US Ambassador to the UN Kelly Craft on Wednesday had lunch with Taipei Economic and Cultural Office in New York Director James Lee (李光章), a meeting she called “historic” and a further step in the US’ campaign to strengthen relations with Taiwan.
Craft said her lunch with Lee at an outdoor restaurant on Manhattan’s East Side was the first meeting between a top Taiwanese official and a US ambassador to the UN.
“I’m looking to do the right thing by my president, and I feel that he has sought to strengthen and deepen this bilateral relationship with Taiwan, and I want to continue that on behalf of the administration” of US President Donald Trump, Craft said.
The meeting came weeks ahead of the US presidential election on Nov. 3 and barely a day before US Undersecretary of State for Economic Growth, Energy and the Environment Keith Krach arrived in Taiwan.
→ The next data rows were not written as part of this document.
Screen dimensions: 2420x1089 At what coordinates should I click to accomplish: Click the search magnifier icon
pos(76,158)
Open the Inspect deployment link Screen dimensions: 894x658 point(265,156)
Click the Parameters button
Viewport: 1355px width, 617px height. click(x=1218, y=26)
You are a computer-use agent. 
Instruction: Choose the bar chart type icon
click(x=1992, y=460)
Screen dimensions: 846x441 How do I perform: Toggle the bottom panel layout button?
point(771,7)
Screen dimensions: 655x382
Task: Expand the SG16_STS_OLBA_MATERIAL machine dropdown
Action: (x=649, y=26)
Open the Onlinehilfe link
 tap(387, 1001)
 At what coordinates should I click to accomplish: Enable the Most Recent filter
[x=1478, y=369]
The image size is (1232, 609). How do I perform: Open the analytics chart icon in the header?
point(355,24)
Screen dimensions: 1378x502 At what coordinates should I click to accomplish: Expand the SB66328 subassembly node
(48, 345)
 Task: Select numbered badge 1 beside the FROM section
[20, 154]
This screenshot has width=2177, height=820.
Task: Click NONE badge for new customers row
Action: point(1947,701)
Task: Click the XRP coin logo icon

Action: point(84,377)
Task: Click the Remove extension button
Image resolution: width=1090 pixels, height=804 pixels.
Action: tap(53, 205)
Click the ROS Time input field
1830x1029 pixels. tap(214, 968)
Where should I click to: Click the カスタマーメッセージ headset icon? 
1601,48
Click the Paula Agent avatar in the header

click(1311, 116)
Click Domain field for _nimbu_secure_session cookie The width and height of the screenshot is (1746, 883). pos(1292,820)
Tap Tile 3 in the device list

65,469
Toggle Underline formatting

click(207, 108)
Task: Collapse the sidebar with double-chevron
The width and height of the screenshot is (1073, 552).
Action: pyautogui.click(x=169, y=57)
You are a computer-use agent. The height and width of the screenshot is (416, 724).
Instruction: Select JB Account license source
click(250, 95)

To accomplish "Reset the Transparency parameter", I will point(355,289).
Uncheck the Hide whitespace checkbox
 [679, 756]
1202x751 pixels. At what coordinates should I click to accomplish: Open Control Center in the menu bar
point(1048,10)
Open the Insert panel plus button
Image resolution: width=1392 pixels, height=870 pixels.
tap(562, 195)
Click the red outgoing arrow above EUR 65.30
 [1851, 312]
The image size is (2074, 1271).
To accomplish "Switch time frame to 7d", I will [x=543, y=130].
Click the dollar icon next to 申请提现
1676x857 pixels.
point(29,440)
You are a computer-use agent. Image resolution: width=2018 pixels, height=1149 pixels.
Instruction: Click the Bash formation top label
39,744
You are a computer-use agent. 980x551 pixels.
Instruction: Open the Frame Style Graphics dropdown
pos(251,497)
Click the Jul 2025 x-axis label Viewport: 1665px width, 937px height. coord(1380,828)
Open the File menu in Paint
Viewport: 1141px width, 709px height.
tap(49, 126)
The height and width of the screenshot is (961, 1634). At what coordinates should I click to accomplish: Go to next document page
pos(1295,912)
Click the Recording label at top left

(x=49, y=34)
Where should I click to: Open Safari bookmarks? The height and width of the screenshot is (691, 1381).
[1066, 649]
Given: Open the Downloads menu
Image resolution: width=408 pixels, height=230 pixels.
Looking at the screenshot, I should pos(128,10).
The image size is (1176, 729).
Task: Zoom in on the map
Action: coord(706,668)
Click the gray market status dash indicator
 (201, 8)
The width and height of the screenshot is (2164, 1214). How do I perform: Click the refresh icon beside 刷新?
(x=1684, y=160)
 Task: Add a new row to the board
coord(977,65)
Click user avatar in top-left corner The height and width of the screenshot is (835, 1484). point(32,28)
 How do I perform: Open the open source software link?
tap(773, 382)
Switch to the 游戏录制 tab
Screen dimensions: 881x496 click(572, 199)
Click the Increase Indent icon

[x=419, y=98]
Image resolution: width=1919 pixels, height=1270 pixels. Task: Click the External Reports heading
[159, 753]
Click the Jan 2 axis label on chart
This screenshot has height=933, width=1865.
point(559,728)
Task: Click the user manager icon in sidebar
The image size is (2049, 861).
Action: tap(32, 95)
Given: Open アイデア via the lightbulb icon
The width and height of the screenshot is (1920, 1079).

Warmer US relations with Taiwan are largely a result of strong bipartisan support in the US Congress, but also appear to show how the Trump administration is willing to defy Beijing’s threats and promote an alternative to Chinese Communist Party authoritarianism.
Craft said that Lee, who was secretary-general in the Ministry of Foreign Affairs until July and had recently arrived in New York, invited her to lunch and she accepted.
Photo courtesy of the Taipei Economic and Cultural Office in New York via CNA
“It was a nice way for the host country to welcome him to New York, and to hear about his family and his experience, and obviously his respect and admiration for the Chinese people,” as well as the “many, many innovations in technology ... that Taiwan has to offer the world,” Craft said.
Craft said that Taiwanese “need to be heard and they’re being marginalized by Beijing.”
“It really is a shame because they should be able to participate in UN affairs just like everyone else,” she said. “If the US doesn’t stand up to China then who’s going to when it comes to Taiwan, and not only Taiwan, but Hong Kong and others?”
Craft said that she and Lee “discussed different ways that we can best help Taiwan become more engaged within the UN.”
She echoed Trump in pointing to an e-mail sent by Taiwan to the WHO in December last year that the organization ignored, warning about person-to-person transmission of COVID-19 in China, which indicated that the infection was highly contagious.
“Obviously, we really are pushing for them to be back into the UN, or have a role in the UN health assembly,” Craft said.
Lee called Craft “a terrific diplomat” and said that he was at the meeting to engage, and being new in town, he appreciates meeting people and making friends.
“Taiwan and the US share the values of democracy, human rights and the rule of law,” Lee said. “We could make great partners.”
Craft said that the next step is “just being supportive ... and just making sure that he knows that the US appreciates all of their contributions.”
“They have so much to offer the world and are most unselfish about sharing best practices,” she said. “They care about the relationship [of] the Chinese people with the Taiwanese. They care — which to me spoke volumes.”
Craft said that the US and Taiwan share the goal of promoting democracy, and that she was looking forward to meeting President Tsai Ing-wen (蔡英文) one day.